A decade of conflict, economic crises, displacement, and the onset of COVID-19, have had a profound negative impact on the Libyan education system, and children’s mental and psychosocial wellbeing, particularly in Derna, Eastern Libya. The protracted crisis has also damaged teacher morale and motivation preventing them from ensuring quality education in a safe and protected environment. Despite children recognizing schools as safe places, some cases of mistreatment from teachers have been often reported by students.
ACTED rolled out a training program for 60 teachers in 4 schools in Derna and surrounding areas to enhance teachers’ knowledge on child protection and psychosocial support (PSS) and to strengthen their ability to manage stress in classrooms, especially during anxious times like the COVID-19 situation.
Amina Ghafeer, teacher in Ebrahim Bakar School, explains: “Most of teachers think that punishment is the right way to discipline children, it was also my opinion before I took part into the training.”. In total, 15 teachers participated in the training from Ebrahim Bakar School.
Fariha is teaching in Dar Alsalam School, according to her “the repeated conflicts led to psychological traumas among children. Bullying is widespread, especially in schools. In Derna, children have limited recreational opportunities and often lack emotional care and support at school as well as at home”.

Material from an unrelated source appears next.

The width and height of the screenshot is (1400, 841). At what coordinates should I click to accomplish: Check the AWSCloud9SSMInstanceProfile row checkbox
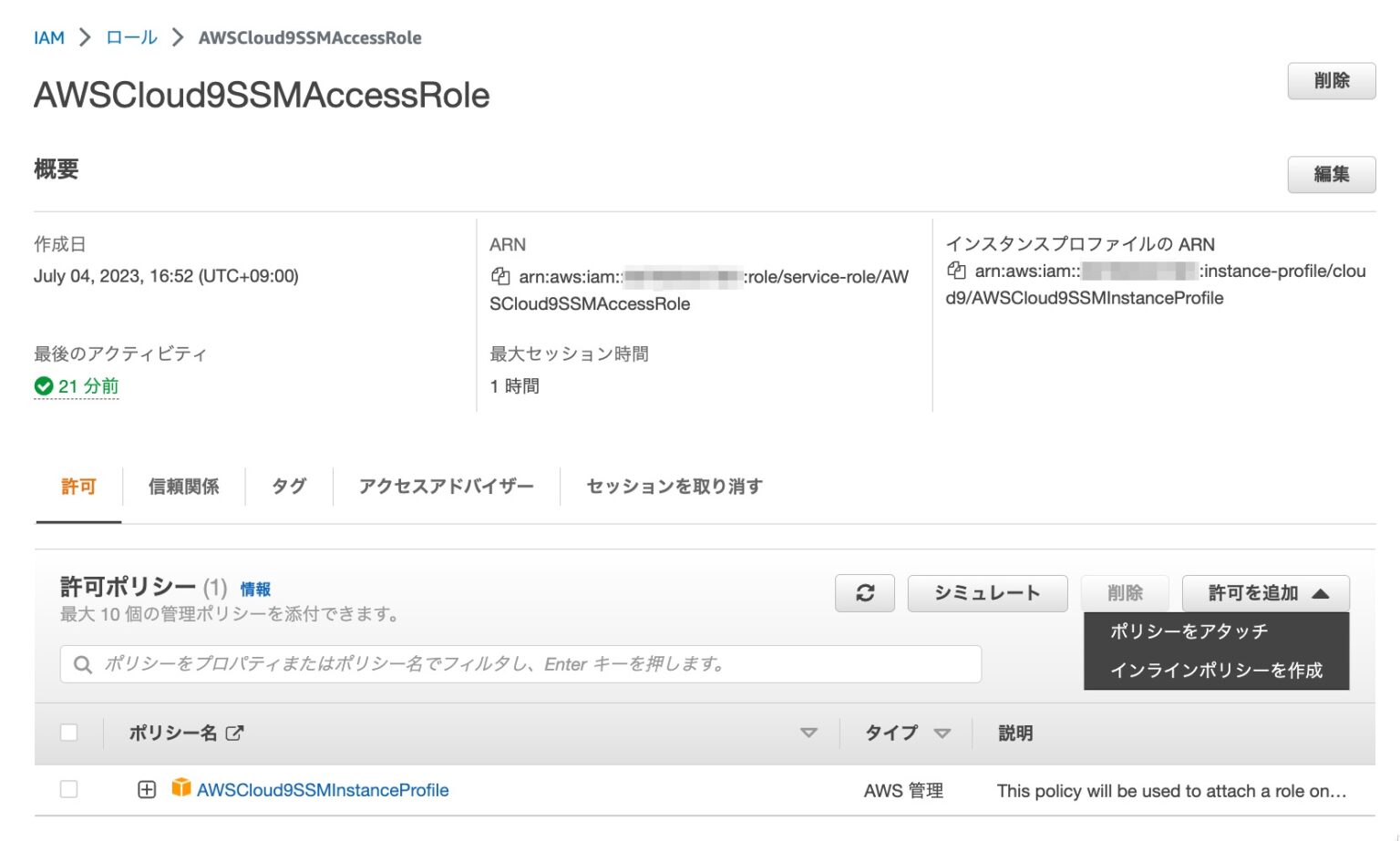(x=69, y=789)
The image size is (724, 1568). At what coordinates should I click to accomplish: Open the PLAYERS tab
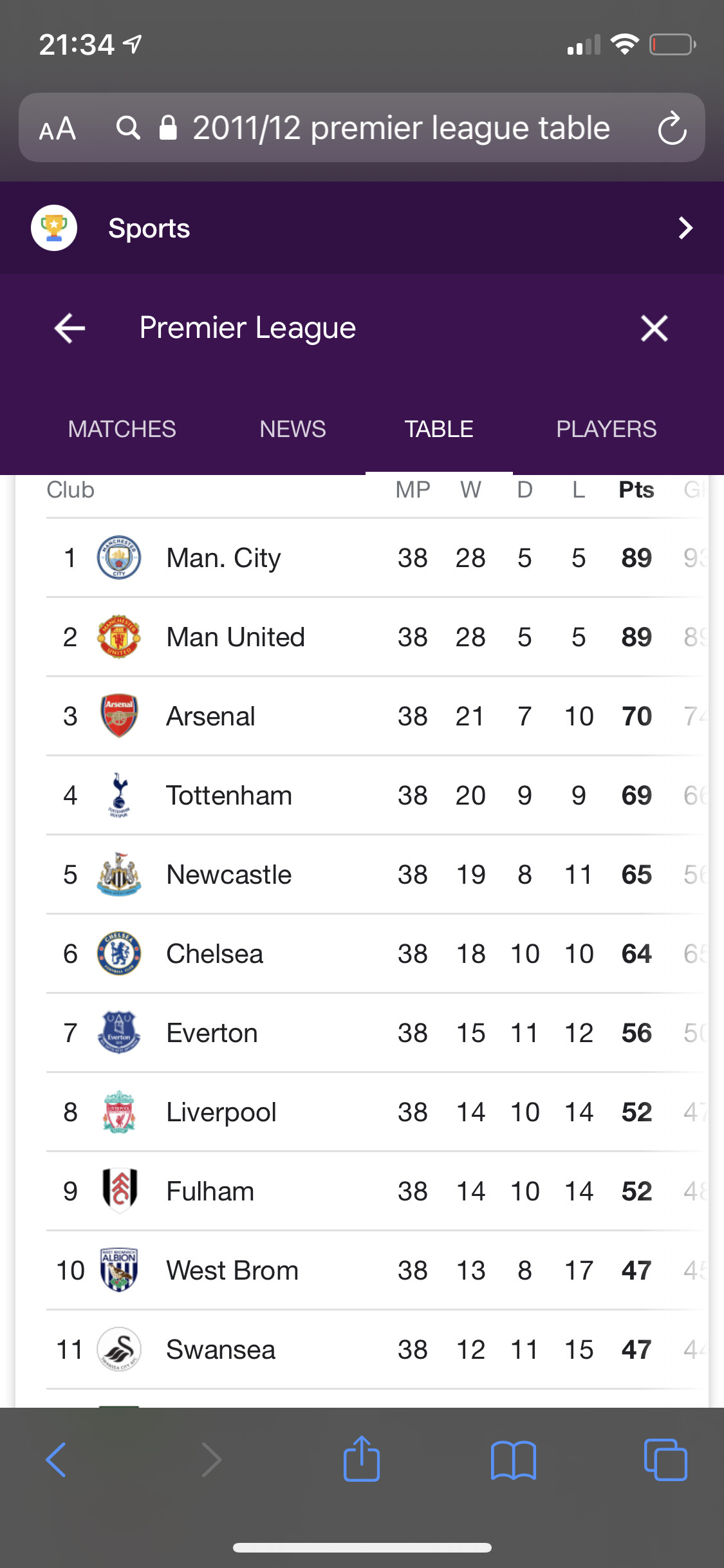pyautogui.click(x=606, y=429)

Girls and boys in Derna experience psychosocial difficulties linked to the experience of the intense conflict between 2016-2019, such as unusual crying, screaming, anti-social behaviour and unwillingness to go to school; boys also express aggressive behavior and isolation.
In the past months, teachers engaged in sharing what learned with other colleagues leading to a noticeable improvement in the general protection environment in the schools, with teachers and principals undertaking new decisions and sharing information about good ways to deal with children.
During the training I learned about child psychosocial well-being and how to address bullying and violence among students and now I feel more confident in my method of teaching and dealing with children.
Mouayad Tarfaya, PSS officer in Miftah Almajri School shared the positive result of such approach: “We established new learning opportunities like opening geography and chemistry laboratories in the school that increased the students’ concentration. There was also positive change in their behaviour: some isolated children became more socializing and active”.
Through this ECHO funded project, ACTED by insisting on learners-centred pedagogy, highlights the importance of creating spaces where students are actively engaged in the learning process and where they can feel physically and emotionally safe.